Personal information
- Full name: Tinashe Stephen Kamunhukamwe
- Born: 10 July 1995 (age 31) Chitungwiza, Zimbabwe
- Batting: Right-handed
- Bowling: Right-arm offbreak
- Role: Batsman

International information
- National side: Zimbabwe (2018–2024);
- ODI debut (cap 138): 20 July 2018 v Pakistan
- Last ODI: 8 January 2024 v Sri Lanka
- T20I debut (cap 58): 9 March 2020 v Bangladesh
- Last T20I: 18 January 2024 v Sri Lanka

Career statistics
| Competition | ODI | T20I | FC | LA |
| Matches | 12 | 15 | 45 | 63 |
| Runs scored | 131 | 304 | 2021 | 2060 |
| Batting average | 10.91 | 20.26 | 28.06 | 34.33 |
| 100s/50s | 0/1 | 0/0 | 3/10 | 1/18 |
| Top score | 51 | 44 | 159 | 128 |
| Balls bowled | 0 | 0 | 54 | 0 |
| Wickets | 0 | 0 | 1 | 0 |
| Bowling average | – | – | 23.00 | – |
| 5 wickets in innings | 0 | 0 | 0 | 0 |
| 10 wickets in match | – | – | 0 | – |
| Best bowling | – | – | 1/2 | – |
| Catches/stumpings | 1/– | 1/– | 25/– | 23/– |
- Source: Cricinfo, 12 April 2025

= Tinashe Kamunhukamwe =

Zimbabwean cricketer (born 1995)

Tinashe Kamunhukamwe (born 10 July 1995) is a Zimbabwean cricketer. He made his international debut for the Zimabwbwe cricket team in July 2018.

==Domestic career==
He made his Twenty20 debut for Zimbabwe against Eastern Province in the 2016 Africa T20 Cup on 30 September 2016. In February 2017, he was named in an academy squad by Zimbabwe Cricket to tour England later that year.

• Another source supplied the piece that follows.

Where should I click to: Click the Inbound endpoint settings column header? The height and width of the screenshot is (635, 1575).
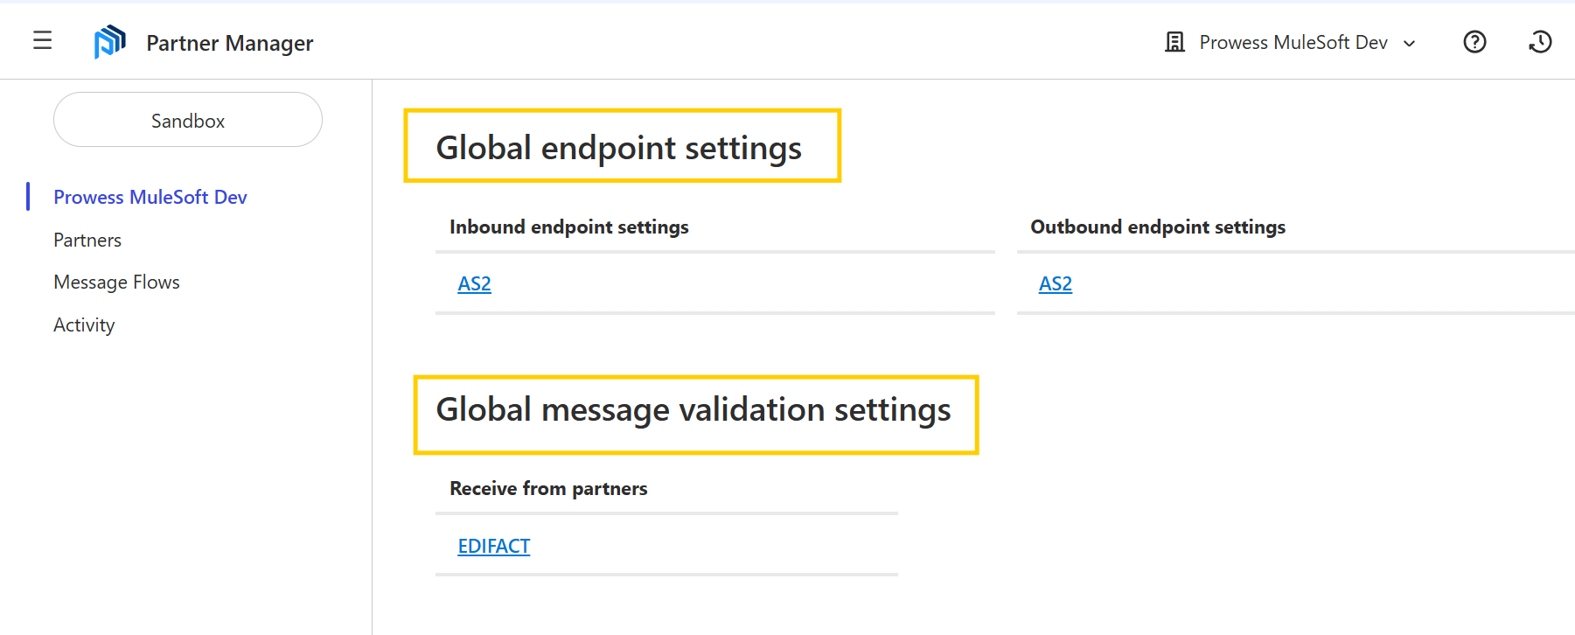pyautogui.click(x=568, y=227)
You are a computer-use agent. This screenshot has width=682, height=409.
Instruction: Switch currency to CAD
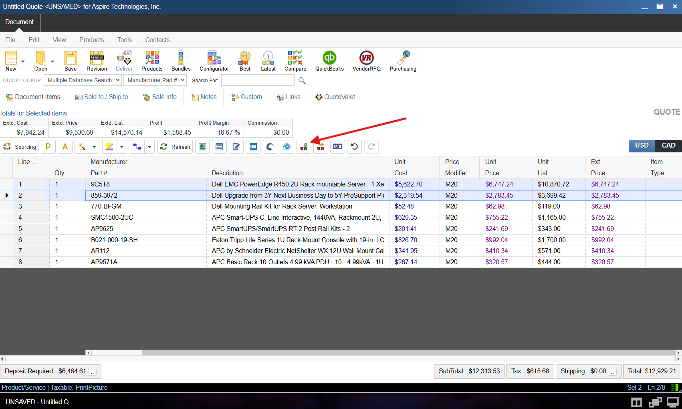pyautogui.click(x=668, y=146)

He made his List A debut for Rising Stars in the 2017–18 Pro50 Championship on 17 April 2018. He was the leading run-scorer during the tournament, with 379 runs in nine matches.

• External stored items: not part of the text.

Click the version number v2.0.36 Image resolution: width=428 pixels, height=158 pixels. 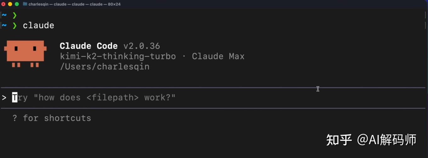point(142,46)
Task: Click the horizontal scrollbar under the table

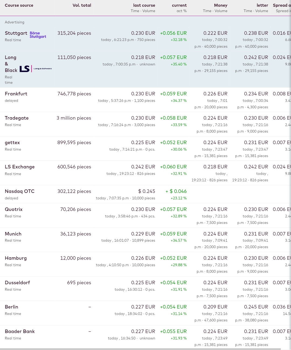Action: point(140,349)
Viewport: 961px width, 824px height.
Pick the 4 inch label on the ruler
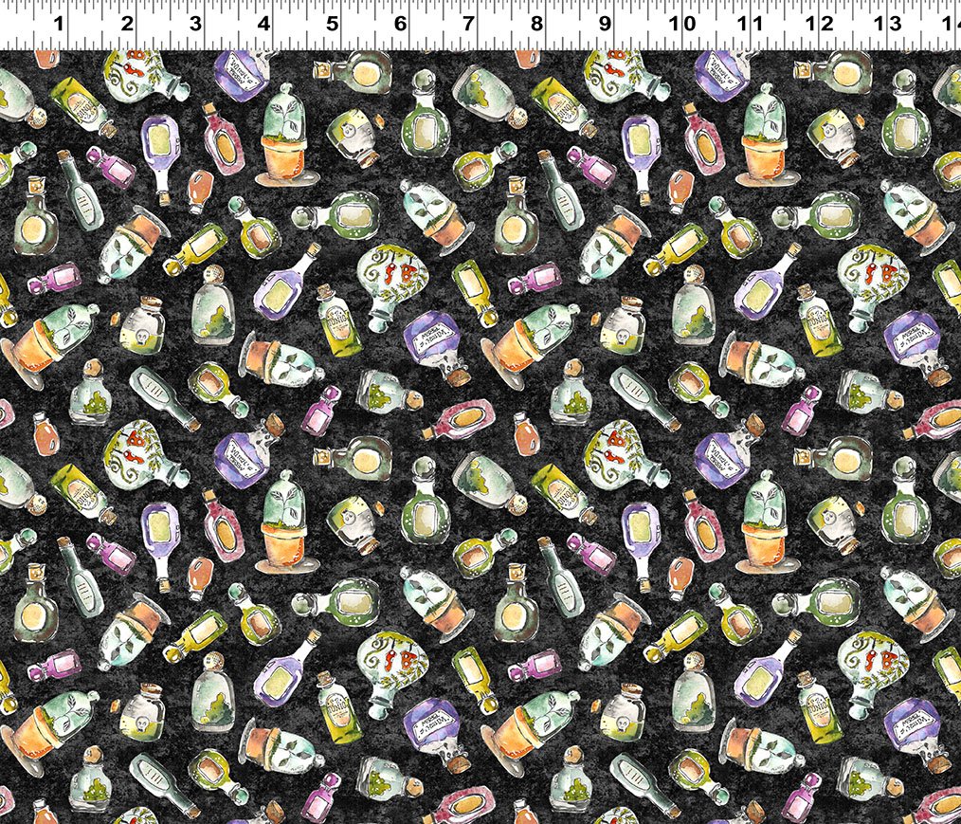point(263,24)
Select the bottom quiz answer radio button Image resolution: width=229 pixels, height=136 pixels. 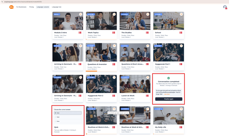click(55, 121)

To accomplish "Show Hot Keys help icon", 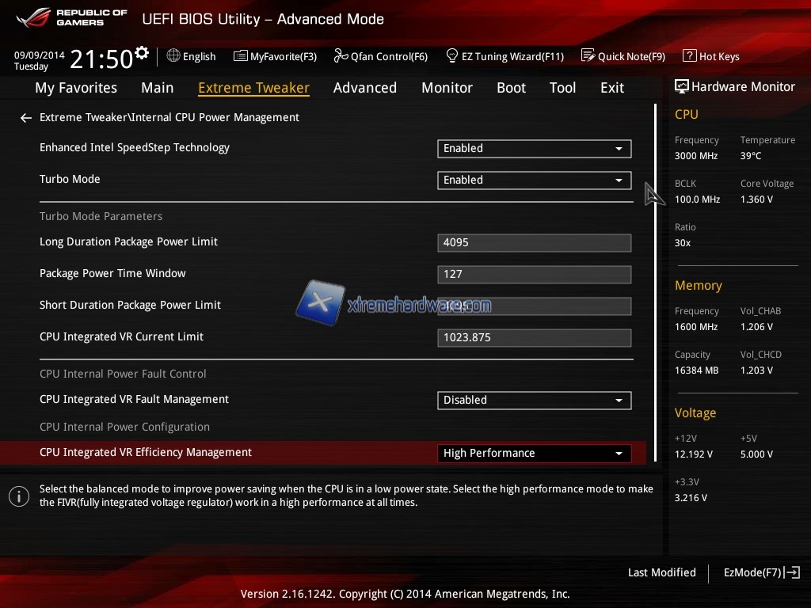I will tap(689, 56).
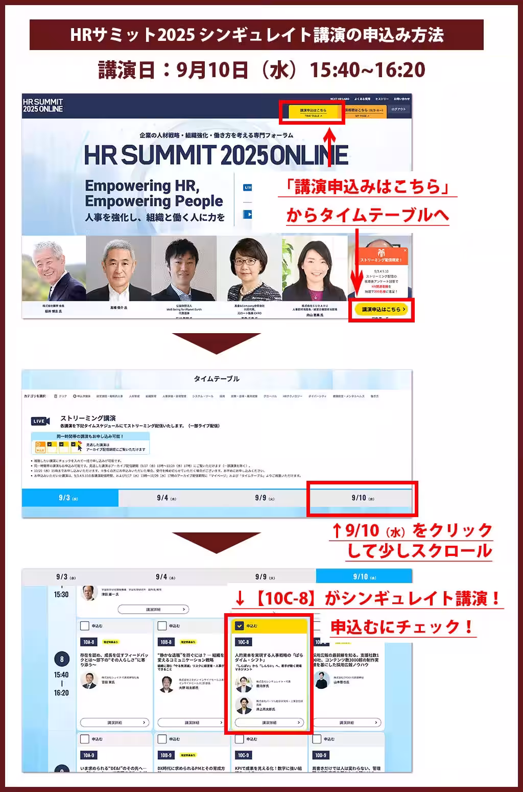Check the 申込む checkbox for session 10B-8

pos(162,625)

In September 2018, he was named in Zimbabwe's squad for the 2018 Africa T20 Cup tournament. In December 2020, he was selected to play for the Eagles in the 2020–21 Logan Cup.

==International career==
In June 2018, he was named in a Board XI team for warm-up fixtures ahead of the 2018 Zimbabwe Tri-Nation Series. Later the same month, he was named in a 22-man preliminary Twenty20 International (T20I) squad for the tri-nation series. The following month, he was named in Zimbabwe's One Day International (ODI) squad for their series against Pakistan. He made his One Day International (ODI) debut for Zimbabwe against Pakistan on 20 July 2018.

In June 2019, he was named in Zimbabwe's ODI and T20I squads for their series against the Netherlands. In February 2020, he was named in Zimbabwe's ODI and T20I squads for their tour against Bangladesh. He made his T20I debut for Zimbabwe, against Bangladesh, on 9 March 2020. In December 2023, he was selected in Zimbabwe's squad for the T20 series against Ireland. In the second T20, he scored 39 runs off 27 balls.